Problem details:
Starting at the line that contains "Open the hamburger navigation menu" and stopping after the line that contains "pyautogui.click(x=656, y=334)", copy out those lines with "hamburger" renamed to "sidebar" and nothing else changed.

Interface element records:
━━━━━━━━━━

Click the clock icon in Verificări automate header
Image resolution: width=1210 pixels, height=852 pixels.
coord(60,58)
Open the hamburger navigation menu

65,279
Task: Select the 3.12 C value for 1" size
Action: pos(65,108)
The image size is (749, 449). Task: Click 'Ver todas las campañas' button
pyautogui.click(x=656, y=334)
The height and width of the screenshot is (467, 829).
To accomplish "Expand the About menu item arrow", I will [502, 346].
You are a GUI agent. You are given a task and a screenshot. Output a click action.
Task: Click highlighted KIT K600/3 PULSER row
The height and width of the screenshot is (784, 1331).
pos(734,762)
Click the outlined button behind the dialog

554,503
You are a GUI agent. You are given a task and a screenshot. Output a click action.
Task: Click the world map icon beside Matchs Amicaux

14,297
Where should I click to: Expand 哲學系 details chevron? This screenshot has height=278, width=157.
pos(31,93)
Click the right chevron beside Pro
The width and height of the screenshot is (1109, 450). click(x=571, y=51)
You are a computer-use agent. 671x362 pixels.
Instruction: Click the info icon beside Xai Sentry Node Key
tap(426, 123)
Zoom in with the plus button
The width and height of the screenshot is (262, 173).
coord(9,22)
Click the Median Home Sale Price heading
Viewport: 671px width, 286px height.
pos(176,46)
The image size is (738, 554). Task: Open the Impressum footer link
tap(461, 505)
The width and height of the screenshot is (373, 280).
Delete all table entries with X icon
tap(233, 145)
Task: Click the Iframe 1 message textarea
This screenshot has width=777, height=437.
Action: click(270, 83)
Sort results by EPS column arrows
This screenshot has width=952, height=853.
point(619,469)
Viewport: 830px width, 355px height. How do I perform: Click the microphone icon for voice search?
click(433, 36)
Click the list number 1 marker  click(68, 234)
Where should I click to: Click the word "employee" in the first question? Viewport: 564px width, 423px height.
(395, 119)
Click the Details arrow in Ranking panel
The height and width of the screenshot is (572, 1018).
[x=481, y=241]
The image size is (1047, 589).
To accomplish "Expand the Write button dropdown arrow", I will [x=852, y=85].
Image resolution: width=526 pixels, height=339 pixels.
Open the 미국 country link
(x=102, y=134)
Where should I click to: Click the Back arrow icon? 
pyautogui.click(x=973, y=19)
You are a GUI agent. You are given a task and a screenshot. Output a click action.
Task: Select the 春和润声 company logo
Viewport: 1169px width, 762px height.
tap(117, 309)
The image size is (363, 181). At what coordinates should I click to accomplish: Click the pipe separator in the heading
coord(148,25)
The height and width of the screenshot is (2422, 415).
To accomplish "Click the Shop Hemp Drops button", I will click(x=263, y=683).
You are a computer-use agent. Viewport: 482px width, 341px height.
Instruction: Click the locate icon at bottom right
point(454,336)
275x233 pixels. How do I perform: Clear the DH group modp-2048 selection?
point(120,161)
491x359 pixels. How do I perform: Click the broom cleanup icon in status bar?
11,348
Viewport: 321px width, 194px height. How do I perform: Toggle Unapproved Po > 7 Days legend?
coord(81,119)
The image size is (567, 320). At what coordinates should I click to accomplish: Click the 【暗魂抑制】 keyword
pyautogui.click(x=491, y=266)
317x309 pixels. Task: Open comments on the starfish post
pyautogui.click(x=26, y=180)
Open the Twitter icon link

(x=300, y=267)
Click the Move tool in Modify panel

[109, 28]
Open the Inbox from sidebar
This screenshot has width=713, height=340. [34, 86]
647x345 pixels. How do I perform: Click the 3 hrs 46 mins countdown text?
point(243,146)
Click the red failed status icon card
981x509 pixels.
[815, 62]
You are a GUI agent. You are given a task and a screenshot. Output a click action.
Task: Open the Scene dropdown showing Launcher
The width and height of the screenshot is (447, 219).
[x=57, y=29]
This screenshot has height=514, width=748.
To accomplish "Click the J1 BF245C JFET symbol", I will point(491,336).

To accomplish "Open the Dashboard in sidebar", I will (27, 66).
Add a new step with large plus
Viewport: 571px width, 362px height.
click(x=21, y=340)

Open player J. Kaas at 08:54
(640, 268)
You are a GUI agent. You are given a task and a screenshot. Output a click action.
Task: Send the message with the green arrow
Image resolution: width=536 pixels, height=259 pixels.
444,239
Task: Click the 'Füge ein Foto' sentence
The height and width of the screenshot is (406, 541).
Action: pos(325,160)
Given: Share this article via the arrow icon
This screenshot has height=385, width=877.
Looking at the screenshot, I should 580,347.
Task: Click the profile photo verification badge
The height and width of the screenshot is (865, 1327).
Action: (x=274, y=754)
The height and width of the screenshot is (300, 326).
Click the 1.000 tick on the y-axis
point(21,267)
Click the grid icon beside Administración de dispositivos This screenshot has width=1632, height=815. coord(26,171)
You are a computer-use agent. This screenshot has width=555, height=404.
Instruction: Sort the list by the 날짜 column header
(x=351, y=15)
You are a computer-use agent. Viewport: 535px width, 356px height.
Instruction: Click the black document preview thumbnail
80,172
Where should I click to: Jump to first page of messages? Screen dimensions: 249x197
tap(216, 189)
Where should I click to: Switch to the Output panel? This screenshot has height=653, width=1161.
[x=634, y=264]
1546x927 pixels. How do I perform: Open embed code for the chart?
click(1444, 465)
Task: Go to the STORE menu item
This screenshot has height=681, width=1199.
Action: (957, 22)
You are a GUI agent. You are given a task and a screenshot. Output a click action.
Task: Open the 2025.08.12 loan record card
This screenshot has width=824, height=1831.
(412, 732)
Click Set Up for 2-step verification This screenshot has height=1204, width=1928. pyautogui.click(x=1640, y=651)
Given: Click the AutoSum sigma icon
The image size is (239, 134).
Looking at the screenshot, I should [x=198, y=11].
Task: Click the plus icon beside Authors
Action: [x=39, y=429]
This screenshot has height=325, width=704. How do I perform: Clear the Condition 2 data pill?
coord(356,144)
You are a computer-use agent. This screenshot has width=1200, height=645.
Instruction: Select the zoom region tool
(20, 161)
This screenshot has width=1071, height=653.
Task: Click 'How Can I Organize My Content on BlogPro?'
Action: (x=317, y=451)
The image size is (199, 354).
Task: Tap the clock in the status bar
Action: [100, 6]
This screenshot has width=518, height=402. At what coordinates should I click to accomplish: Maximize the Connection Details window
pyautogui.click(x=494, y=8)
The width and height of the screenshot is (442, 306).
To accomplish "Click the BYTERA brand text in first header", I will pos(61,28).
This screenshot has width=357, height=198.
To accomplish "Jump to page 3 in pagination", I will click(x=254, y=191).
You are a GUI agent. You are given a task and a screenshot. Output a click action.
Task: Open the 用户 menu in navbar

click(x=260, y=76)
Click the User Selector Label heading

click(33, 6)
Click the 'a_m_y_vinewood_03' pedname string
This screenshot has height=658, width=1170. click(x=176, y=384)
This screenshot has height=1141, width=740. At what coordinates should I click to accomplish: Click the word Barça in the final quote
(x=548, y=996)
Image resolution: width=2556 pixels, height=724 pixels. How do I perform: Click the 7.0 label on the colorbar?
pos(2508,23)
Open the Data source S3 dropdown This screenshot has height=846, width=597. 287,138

━━━━━━━━━━

Result:
Open the sidebar navigation menu

65,279
Task: Select the 3.12 C value for 1" size
Action: pos(65,108)
The image size is (749, 449). Task: Click 'Ver todas las campañas' button
pyautogui.click(x=656, y=334)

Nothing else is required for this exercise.